■ **Page excerpt**:
※

Special Interest Tyrone Daily Herald Archives

In My Opinion By Kris Yaniello

I don’t know if it’s a coincidence that some of Tyrone’s vacant buildings are recently being addressed ever since the borough’s new Code Enforcement and Zoning Officer, Mr. James Metzgar, began to prowl the borough neighborhoods. Regardless, it is really great to see some of these buildings in town have something done to them.
Nothing against Mr. Tom Lang of course, who Metzgar took over for, because Tom got the ball rolling on many of these issues, such as the Lincoln School building. I commend, as all of us should, Jim for following through with his enforcement and Tom for beginning the process.
It’s not just the YMCA and Lincoln School, but also the old Jones building on the corner of 10th Street and Pennsylvania Avenue, and the pizza shop that housed Mario’s and D’Ottavio’s. That doesn’t include the many homes in violation and the junk cars laying around in people’s yards that Jim is also addressing.

※

■ **Data block**:
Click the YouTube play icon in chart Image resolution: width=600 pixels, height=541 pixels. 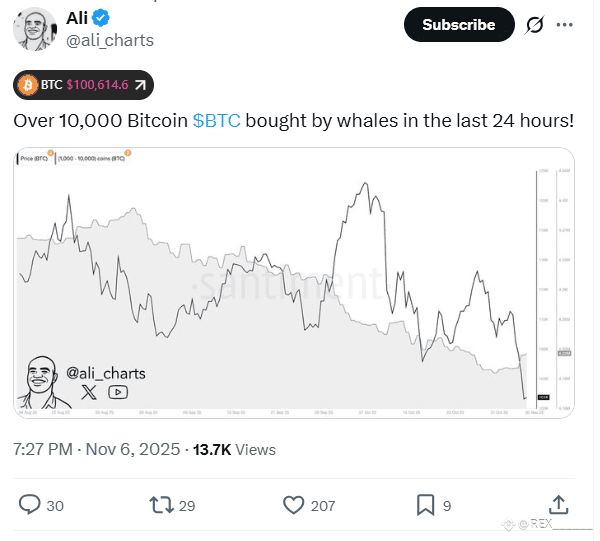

※

■ **Things to do**:
(A) Indicate whether each statement below agrees with the column on Tyrone's vacant buildings. Answer yes or no for each, and quote the words of the column that decide it.
(i) James Metzgar succeeded Tom Lang.
(ii) The old Jones building stands on the corner of 10th Street and Pennsylvania Avenue.
(iii) Tom Lang is the borough's new Code Enforcement and Zoning Officer.
(B) In the column on Tyrone's vacant buildings, which building is given as an example of an issue on which Tom Lang got the ball rolling?
(C) Carry on the column on Tyrone's vacant buildings from the point at which it stops.

■ **Task answers**:
(A)
(i) Yes: "Nothing against Mr. Tom Lang of course, who Metzgar took over for"
(ii) Yes: "the old Jones building on the corner of 10th Street and Pennsylvania Avenue"
(iii) No: "the borough’s new Code Enforcement and Zoning Officer, Mr. James Metzgar"

(B) The Lincoln School building.

(C)
Come to a borough council meeting sometime and view the agenda packet. Guess who’s section of the agenda continually contains the most pages? I don’t think that’s something Jim’s flaunting or proud of, but I do think it shows that there’s some serious cleaning up to do within the borough limits. Perhaps with the borough’s cleansing, it might influence some neighboring townships and boroughs to do the same.
Some people might think that Jim’s taking his job too seriously or that he needs to slow down a bit, and I bet he’s even ticked off more than a few people. Well, I suppose you are entitled to your opinion, but that’s like asking your child’s educator to teach half-way, or have your banker only count half of your money.
I like what Jim is doing. I think it’s good for the borough. How couldn’t it be? It’s not like he changed the rules or implemented new standards; he’s doing what he’s supposed to be doing – enforcing the Property Maintenance Code.
I’m not a firm believer in this whole I-99 corridor thing, where some say Tyrone’s going to turn into this booming metropolis because of the growth of the interstate. I suppose it’s possible. If it is, our borough would want to make our town as attractive as possible, to not only businesses, but also people who may want to move to Tyrone. Having a bunch of vacant buildings and plighted houses and apartments isn’t real attractive.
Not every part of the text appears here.